▸ **Work instruction**
Give back the data below word for word. Any image in it should be left out.

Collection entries

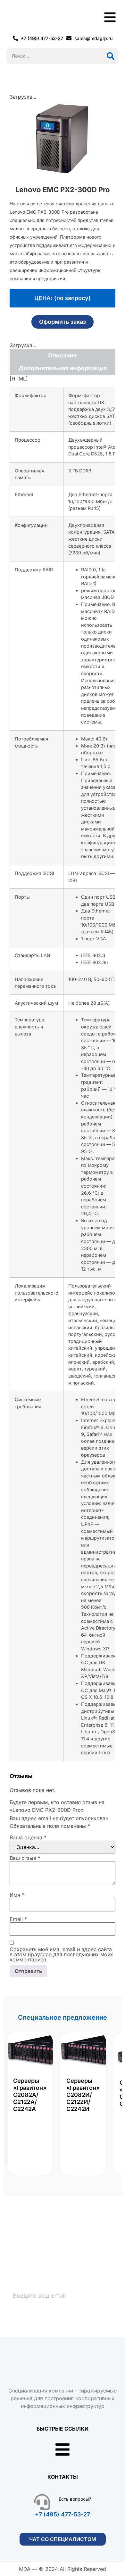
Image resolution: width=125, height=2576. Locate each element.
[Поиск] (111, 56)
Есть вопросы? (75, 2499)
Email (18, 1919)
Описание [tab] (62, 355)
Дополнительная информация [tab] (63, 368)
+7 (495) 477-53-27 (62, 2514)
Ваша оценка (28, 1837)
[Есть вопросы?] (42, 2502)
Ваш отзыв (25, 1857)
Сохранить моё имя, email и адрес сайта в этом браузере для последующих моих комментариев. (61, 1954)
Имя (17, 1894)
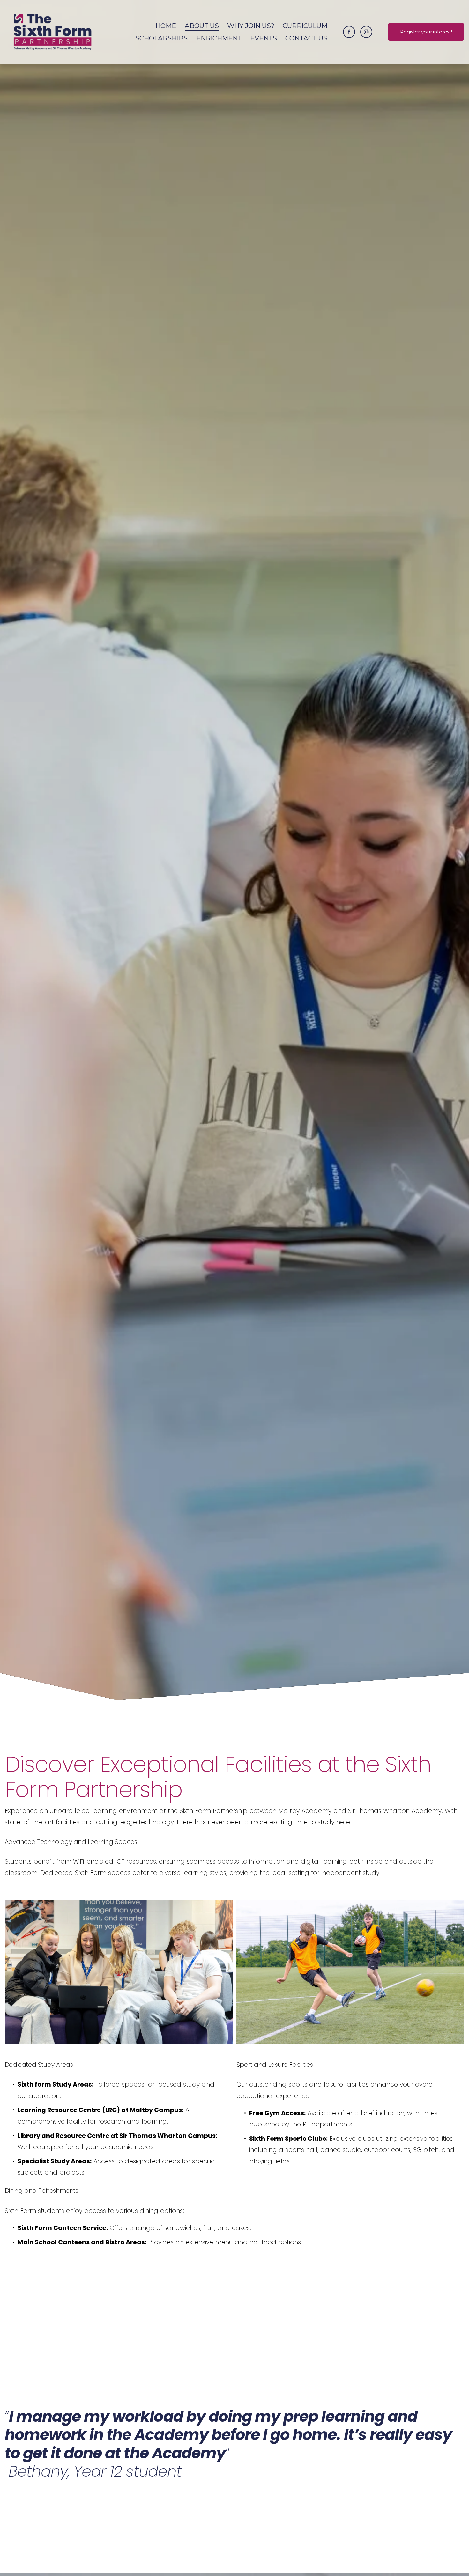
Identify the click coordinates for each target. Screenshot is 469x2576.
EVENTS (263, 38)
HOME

▸ **Solution**
Image resolution: width=125, height=2576. Locate each element.
[Поиск] (111, 56)
Есть вопросы? (75, 2499)
Email (18, 1919)
Описание [tab] (62, 355)
Дополнительная информация [tab] (63, 368)
+7 (495) 477-53-27 (62, 2514)
Ваша оценка (28, 1837)
[Есть вопросы?] (42, 2502)
Ваш отзыв (25, 1857)
Сохранить моё имя, email и адрес сайта в этом браузере для последующих моих комментариев. (61, 1954)
Имя (17, 1894)
Identify the click coordinates for each target. Screenshot is 469x2576.
EVENTS (263, 38)
HOME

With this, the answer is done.